The study was concluded for the sake of brevity, and the results were published and met with acclaim despite being a failure for all intents and purposes. No one knew how or why any of this was happening, but it was sure god damned interesting. Maybe the post mortem hallucinations would stop once the brain had rotten away. But maybe it continued even after that. They didn’t seem to adhere to any worldly logic, after all. Either way, there was a lot of room for additional studies.


Though the test had reached an end, Beatrice Hilde Hinesburg-Holtz continued to observe Ethan’s life through the lab’s wide screen monitor purely out of self-interest. Room B213 is still considered Ethan’s Room, five years later. His undead brain is still submerged in fluid. The echoes of his consciousness are still being shown on the lab’s widescreen.


And nothing is showing any signs of stopping.


Outside the lab, Beatrice was handling her new status as the front of a scientific breakthrough surprisingly poorly. Maybe she was feeling the weight of the having such high expectations put on her or maybe all the religious protesters out for her blood were starting to get to her, but she had become increasingly withdrawn after the findings had been published.

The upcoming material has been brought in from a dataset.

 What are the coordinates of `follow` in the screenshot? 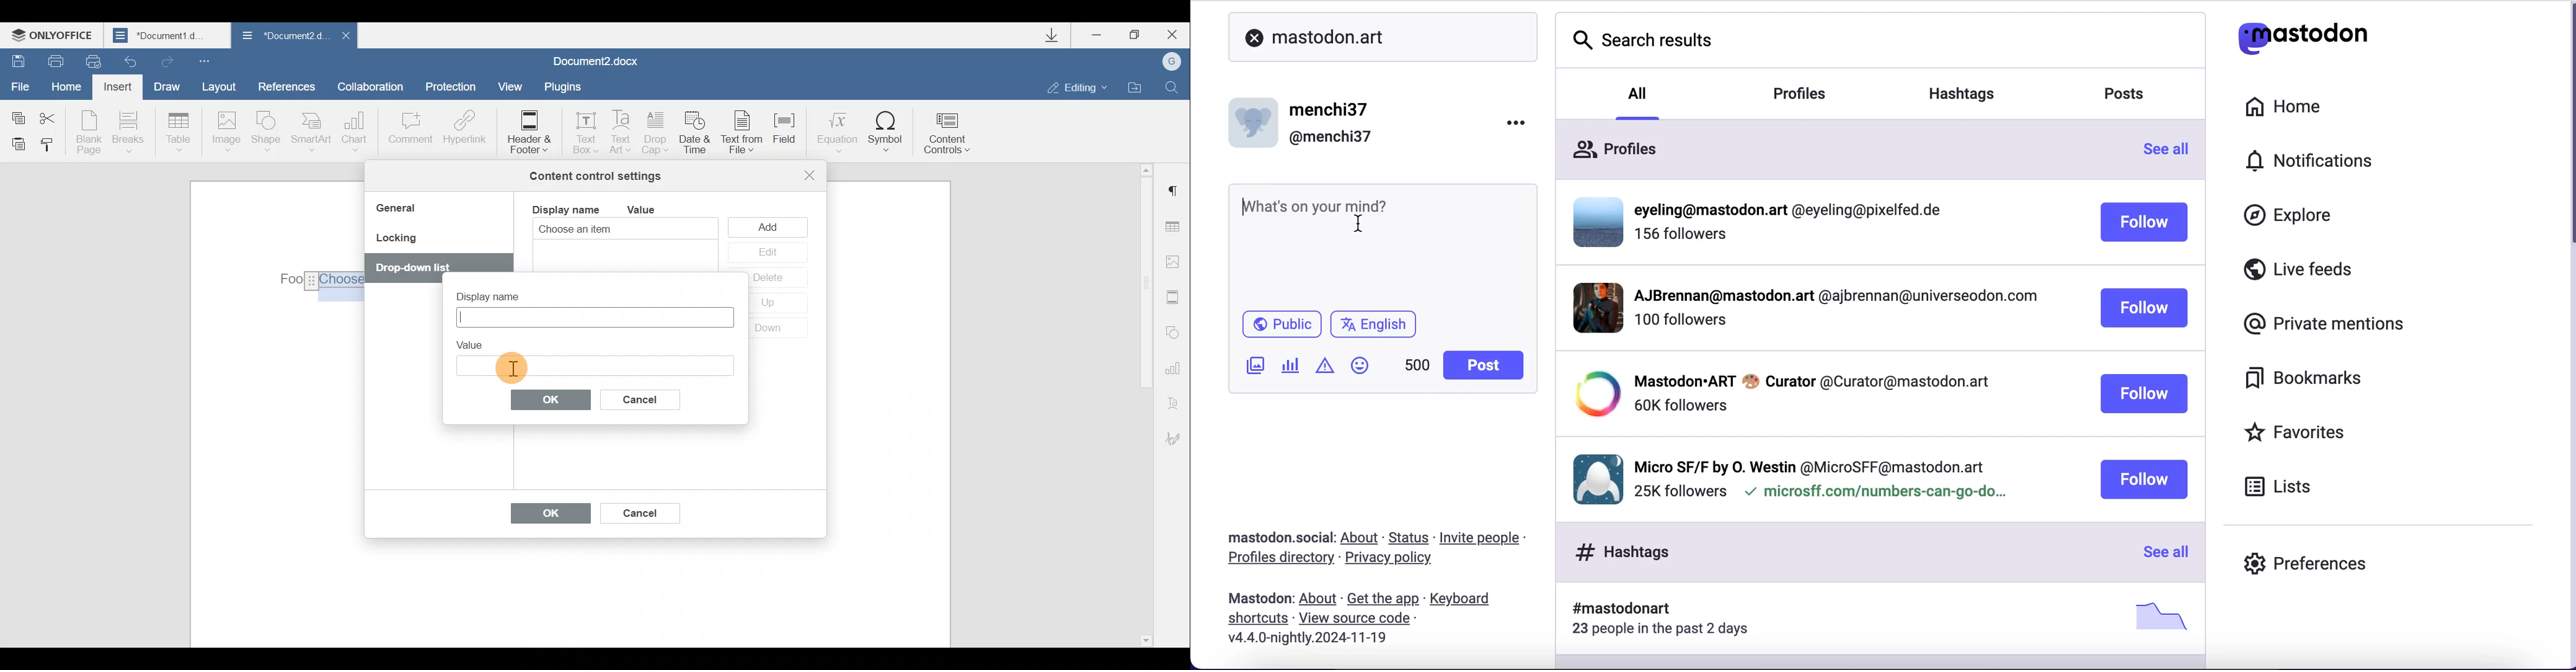 It's located at (2145, 222).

After roughly three days of radio silence, Beatrice’s anxious lover took it upon himself to drop by for a wellness check. He used his spare key and let himself in as accustomed after she failed to respond to his text announcing his arrival. The young man called out to her, tripping over some stray laundry as he made his way to the back of his house. He was no stranger to the apartment lying in ruins: it was part of the package that came with dating someone prone to depressive episodes. He made his way up the stairs to her bedroom, still beckoning her with no response. He opened the door and stopped in his tracks.


Beatrice, who had more alcohol in her system than was reasonable, was leaning on the rails of the balcony in a dangerous position. The man, now with his heart in his stomach, attempted to lure her back inside with a hushed tone. She just laughed.


"You can’t honestly think I’d jump, right? After knowing what I know? There’s no escape from this painful monotony. If I end it, I just have to go through it all again."


She lowered her gaze to the streetlights beneath her.


"If this is really all there is, then I’ve been dead for years."